Work request
Every single entry needs to appear again exactly as given.

(Data supplied Opens)

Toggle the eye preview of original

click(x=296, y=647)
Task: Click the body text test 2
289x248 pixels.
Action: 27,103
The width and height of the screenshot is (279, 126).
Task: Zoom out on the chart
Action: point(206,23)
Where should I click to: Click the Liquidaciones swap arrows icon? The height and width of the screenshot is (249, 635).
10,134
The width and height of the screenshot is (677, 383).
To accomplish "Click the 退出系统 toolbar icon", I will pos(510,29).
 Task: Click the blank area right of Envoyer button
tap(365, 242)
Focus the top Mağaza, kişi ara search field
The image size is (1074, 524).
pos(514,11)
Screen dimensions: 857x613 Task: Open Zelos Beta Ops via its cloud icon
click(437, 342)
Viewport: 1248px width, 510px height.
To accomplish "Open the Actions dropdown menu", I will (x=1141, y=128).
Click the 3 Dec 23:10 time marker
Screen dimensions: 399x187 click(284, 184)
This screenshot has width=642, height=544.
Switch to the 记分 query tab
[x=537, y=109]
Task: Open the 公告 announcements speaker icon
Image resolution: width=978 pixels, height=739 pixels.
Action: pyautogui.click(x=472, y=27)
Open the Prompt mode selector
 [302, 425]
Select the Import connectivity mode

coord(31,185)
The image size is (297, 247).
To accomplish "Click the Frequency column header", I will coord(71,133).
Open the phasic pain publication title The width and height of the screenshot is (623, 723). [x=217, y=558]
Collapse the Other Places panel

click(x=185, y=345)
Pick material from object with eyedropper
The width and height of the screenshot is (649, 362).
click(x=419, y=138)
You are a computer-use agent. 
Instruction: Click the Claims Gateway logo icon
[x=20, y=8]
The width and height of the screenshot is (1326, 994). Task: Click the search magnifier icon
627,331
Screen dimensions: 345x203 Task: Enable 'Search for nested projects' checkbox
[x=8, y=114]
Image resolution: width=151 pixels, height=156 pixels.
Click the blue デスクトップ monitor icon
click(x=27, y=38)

(Data supplied Closes)

Task response
Toggle the eye preview of original

click(x=296, y=647)
Task: Click the body text test 2
289x248 pixels.
Action: 27,103
The width and height of the screenshot is (279, 126).
Task: Zoom out on the chart
Action: point(206,23)
Where should I click to: Click the Liquidaciones swap arrows icon? The height and width of the screenshot is (249, 635).
10,134
The width and height of the screenshot is (677, 383).
To accomplish "Click the 退出系统 toolbar icon", I will pos(510,29).
 Task: Click the blank area right of Envoyer button
tap(365, 242)
Focus the top Mağaza, kişi ara search field
The image size is (1074, 524).
pos(514,11)
Screen dimensions: 857x613 Task: Open Zelos Beta Ops via its cloud icon
click(437, 342)
Viewport: 1248px width, 510px height.
To accomplish "Open the Actions dropdown menu", I will (x=1141, y=128).
Click the 3 Dec 23:10 time marker
Screen dimensions: 399x187 click(284, 184)
This screenshot has width=642, height=544.
Switch to the 记分 query tab
[x=537, y=109]
Task: Open the 公告 announcements speaker icon
Image resolution: width=978 pixels, height=739 pixels.
Action: pyautogui.click(x=472, y=27)
Open the Prompt mode selector
 [302, 425]
Select the Import connectivity mode

coord(31,185)
The image size is (297, 247).
To accomplish "Click the Frequency column header", I will coord(71,133).
Open the phasic pain publication title The width and height of the screenshot is (623, 723). [x=217, y=558]
Collapse the Other Places panel

click(x=185, y=345)
Pick material from object with eyedropper
The width and height of the screenshot is (649, 362).
click(x=419, y=138)
You are a computer-use agent. 
Instruction: Click the Claims Gateway logo icon
[x=20, y=8]
The width and height of the screenshot is (1326, 994). Task: Click the search magnifier icon
627,331
Screen dimensions: 345x203 Task: Enable 'Search for nested projects' checkbox
[x=8, y=114]
Image resolution: width=151 pixels, height=156 pixels.
Click the blue デスクトップ monitor icon
click(x=27, y=38)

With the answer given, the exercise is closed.